SECONDO FONTI LOCALI circa 500 famiglie sono state costrette ad abbandonare i giorni scorsi le proprie case nel campo di Burj al-Shamali, vicino alla città di Tiro, per sfuggire ai violenti raid che hanno colpito i villaggi e le città vicine. Anche nei campi limitrofi di Rashidieh e al-Bass, così come negli insediamenti di al-Maashuq e Jal al-Bahr, si registrano continue ondate di sfollamenti. La maggior parte si è diretta verso il nord del Libano, unendosi ai palestinesi in fuga dai campi di Burj al-Barajneh e Shatila, nel tentativo di ripararsi nei campi di Nahr al-Bared e Beddawi, vicino a Tripoli, dove solamente il 28 settembre, sono arrivate centinaia di famiglie.

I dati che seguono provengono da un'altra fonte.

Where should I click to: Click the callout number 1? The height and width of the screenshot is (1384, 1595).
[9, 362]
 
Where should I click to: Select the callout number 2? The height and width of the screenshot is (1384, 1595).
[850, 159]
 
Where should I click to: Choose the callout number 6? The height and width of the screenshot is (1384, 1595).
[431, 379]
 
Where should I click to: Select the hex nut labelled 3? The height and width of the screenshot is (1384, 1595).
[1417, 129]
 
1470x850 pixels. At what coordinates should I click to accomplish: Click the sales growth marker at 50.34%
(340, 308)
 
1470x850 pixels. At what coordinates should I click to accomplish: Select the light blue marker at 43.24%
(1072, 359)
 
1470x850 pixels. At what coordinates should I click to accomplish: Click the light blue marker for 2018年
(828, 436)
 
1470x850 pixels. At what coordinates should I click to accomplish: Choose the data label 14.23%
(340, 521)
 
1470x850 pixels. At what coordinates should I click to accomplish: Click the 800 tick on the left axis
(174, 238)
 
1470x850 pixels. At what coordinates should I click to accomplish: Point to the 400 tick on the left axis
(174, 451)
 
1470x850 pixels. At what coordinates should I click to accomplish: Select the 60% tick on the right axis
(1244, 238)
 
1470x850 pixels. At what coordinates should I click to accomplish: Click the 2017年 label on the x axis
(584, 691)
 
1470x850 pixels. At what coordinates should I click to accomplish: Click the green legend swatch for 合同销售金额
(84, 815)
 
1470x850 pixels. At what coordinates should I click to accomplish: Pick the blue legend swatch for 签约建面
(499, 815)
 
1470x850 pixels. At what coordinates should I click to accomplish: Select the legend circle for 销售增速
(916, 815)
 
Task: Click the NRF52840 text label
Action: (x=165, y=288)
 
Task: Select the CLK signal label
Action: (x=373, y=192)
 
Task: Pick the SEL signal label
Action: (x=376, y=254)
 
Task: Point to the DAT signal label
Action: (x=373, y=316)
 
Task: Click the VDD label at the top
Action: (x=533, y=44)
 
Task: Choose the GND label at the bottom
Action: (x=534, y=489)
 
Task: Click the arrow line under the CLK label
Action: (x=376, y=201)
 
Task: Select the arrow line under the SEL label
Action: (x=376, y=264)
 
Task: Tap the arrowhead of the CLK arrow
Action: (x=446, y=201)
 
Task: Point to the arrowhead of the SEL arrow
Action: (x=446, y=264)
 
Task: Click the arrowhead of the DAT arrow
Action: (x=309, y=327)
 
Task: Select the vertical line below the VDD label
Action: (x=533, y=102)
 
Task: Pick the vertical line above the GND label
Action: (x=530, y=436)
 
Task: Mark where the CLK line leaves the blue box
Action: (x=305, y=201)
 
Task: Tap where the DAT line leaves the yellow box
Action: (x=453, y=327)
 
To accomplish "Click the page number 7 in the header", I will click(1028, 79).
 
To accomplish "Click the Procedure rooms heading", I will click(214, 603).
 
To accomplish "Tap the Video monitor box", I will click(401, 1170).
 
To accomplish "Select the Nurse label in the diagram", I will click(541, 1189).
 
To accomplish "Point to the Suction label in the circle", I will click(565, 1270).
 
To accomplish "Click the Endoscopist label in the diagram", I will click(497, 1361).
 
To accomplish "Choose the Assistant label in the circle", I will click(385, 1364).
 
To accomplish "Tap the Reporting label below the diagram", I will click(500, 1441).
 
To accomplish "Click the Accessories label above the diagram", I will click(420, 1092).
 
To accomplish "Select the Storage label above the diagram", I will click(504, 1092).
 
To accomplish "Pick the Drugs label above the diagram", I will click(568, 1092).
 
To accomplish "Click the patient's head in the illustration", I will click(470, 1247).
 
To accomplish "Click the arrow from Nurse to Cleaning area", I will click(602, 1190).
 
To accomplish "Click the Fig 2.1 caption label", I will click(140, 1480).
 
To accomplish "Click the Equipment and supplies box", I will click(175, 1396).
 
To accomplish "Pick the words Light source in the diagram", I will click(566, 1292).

In quest’ultimo, la situazione si è fatta così urgente che alcuni residenti hanno iniziato ad aprire le proprie case e a forzare la porta di una scuola dell’Unrwa per accogliere gli sfollati. Monta intanto la rabbia per l’assenza di un piano ufficiale per la gestione degli sfollati che si riversano nelle regioni settentrionali, sempre più vulnerabili agli speculatori senza scrupoli, che approfittano dell’elevata domanda per gonfiare i prezzi degli alloggi.